I chuckle as I remember that dream Rob had for our sunset years. No doubt his vision for that afternoon beside the lake would have looked very different from mine. He would have enjoyed companionable silence. I would have wanted to talk.
I remember distinctly the first argument Rob and I had in our married life. Just a few weeks after our honeymoon, we sat together in our tiny garage apartment on the outskirts of a sleepy southwest Ohio town. Dinner was finished, and the evening stretched open before us. As I put away the last of the dishes, Rob settled into our yellow armchair with a smile. He reached for a novel, opened to the bookmarked page, and happily vanished into a world of fiction.
I busied myself with tidying up, but before long I plopped down beside him. I picked up a book, put it down, got up and got a drink. When I returned, I sat on the arm of his chair and leaned in. I wiggled around to get comfortable on the edge of the chair and sighed trying to make my presence known. Much to my growing annoyance, Rob kept right on reading.
Finally, in an act of frustrated forthrightness, I asked him, “Why won’t you talk to me?” He replied with exasperation, “I used to read a book a week before we were married! Sometimes I don’t have anything to say!”

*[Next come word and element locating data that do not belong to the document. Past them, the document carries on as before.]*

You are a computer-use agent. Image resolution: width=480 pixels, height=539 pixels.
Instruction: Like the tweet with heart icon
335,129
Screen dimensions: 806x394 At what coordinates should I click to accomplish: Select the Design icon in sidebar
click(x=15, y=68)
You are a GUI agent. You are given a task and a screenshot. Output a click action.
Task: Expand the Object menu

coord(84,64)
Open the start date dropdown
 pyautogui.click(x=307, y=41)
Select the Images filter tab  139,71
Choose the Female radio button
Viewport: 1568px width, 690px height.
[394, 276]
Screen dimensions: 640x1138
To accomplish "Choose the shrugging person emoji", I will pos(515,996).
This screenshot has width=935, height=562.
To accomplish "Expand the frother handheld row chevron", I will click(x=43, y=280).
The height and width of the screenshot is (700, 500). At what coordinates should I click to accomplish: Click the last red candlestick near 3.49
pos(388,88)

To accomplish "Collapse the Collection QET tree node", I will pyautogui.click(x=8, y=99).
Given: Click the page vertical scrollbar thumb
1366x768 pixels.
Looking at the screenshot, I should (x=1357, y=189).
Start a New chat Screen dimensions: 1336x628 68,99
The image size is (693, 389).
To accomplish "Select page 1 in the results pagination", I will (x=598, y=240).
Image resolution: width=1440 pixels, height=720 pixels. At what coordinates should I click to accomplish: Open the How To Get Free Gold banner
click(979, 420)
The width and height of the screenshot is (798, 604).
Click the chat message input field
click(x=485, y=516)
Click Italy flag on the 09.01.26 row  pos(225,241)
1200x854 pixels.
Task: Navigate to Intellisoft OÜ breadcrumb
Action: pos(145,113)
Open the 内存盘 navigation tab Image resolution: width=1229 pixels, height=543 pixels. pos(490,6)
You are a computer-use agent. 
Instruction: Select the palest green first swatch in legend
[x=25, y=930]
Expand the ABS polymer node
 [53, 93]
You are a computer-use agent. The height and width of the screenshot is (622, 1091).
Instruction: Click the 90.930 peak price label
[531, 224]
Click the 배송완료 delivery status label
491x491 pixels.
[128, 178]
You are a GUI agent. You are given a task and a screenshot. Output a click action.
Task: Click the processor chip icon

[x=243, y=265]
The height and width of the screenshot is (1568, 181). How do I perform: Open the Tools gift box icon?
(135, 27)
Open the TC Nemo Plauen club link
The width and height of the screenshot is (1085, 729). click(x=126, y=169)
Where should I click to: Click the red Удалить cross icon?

After years of marriage and lots of work at communication, Rob and I settled into a comfortable pattern of talk and silence. On car rides, we’d talk for hours. On weeknights after the kids went to bed, companionable silence blanketed the house. We talked about anything and everything. When we tired of conversation, we enjoyed that kind of quiet that communicates love and security and acceptance and peace.
Someday, I hope to get back to the shores of Yellowstone Lake. I’ll park in a little pull out, grab my camping chair and plunk myself down at the water’s edge. When I lean back and close my eyes, I’ll imagine Rob sitting there beside me. In the quiet of my aloneness, I’ll imagine that the silence is our favorite kind — deep, understanding, companionable. Sometimes Rob didn’t have anything to say. When I sit beside that lake, envisioning him beside me won’t be hard to do.